Il giorno del giudizio? Non esageriamo. Per il nuovo Milan cinese l'appuntamento di oggi a Nyon, casa dell'Uefa, è un passaggio sicuramente delicato, ma non una questione di vita o di morte. Marco Fassone ci arriva con la serenità dello studente che ha preparato gli esami con scrupolo: sei mesi di lavoro, di carte, di documenti, da mettere sul tavolo della commissione fair play per esplorare il primo test della storia del voluntary agreement, il piano finanziario agevolato che l'Uefa concede da questa stagione ai club che hanno cambiato proprietà nell'arco dell'anno solare.
Fassone sereno, dicevamo, perché l'ad milanista sa di proporre a Nyon un business plan prudente, certamente molto più realistico di quello consegnato a maggio sull'onda delle indicazioni arrivate direttamente dalla proprietà cinese, che forse aveva un po' calcato la mano sulle prospettive di ricavi soprattutto in Oriente. E spera che la risposta della commissione europea possa essere anche un po' politica, improntata cioè a tenere conto dell'importanza di avere il Milan (che è pur sempre la seconda squadra più titolata nella storia della Champions dietro il Real) tra le protagoniste delle prossime coppe. Un occhio di riguardo che la stessa Uefa potrebbe avere anche con il Paris St.Germain, attenzionato per le spese folli sull'ultimo mercato.
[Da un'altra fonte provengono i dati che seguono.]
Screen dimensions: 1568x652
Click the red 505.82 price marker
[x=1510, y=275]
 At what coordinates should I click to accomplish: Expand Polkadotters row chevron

Serenità rossonera che si traduce anche nella consapevolezza che, se l'Uefa dovesse respingere il piano di Fassone, lo scenario che si aprirebbe non sarebbe neppure catastrofico, perché al massimo si tratterebbe di sottostare al fair play ordinario, quello tecnicamente chiamato settlement, che metterebbe il Milan nella condizione già vissuta da Manchester City, Inter e Roma, quella cioè di ricevere una ammenda che potrebbe variare dai 20 ai 30, ai 50 milioni. Il paradosso, fanno capire a Casa Milan, è che il club si troverebbe a pagare una multa per violazioni già autodenunciate nel voluntary agreement. E comunque, poiché le violazioni riguarderebbero i bilanci delle gestioni precedenti, tra la nuova e la vecchia proprietà rossonera ci sarebbe già un accordo per condividere la spesa.
Il viaggio di Fassone a Nyon, insomma, è un po' come quello di Ulisse verso l'ignoto perché oggi potrebbe succedere di tutto: nella migliore delle ipotesi l'Uefa potrebbe accettare il piano e quindi il Milan dovrà poi attrezzarsi per rispettare gli step della proposta, nella peggiore invece il Diavolo finirebbe nel purgatorio del fair play (con tutta la casistica di ammende, mercato bloccato, rosa controllata ecc.), ma ci potrebbe anche scappare una terza via che sarebbe quella di un rinvio a primavera dell'esame della situazione. E, oltre tutto, trattandosi del primo caso assoluto di voluntary, destinato quindi a fare giurisprudenza, non è nemmeno detto che la risposta arrivi già in giornata.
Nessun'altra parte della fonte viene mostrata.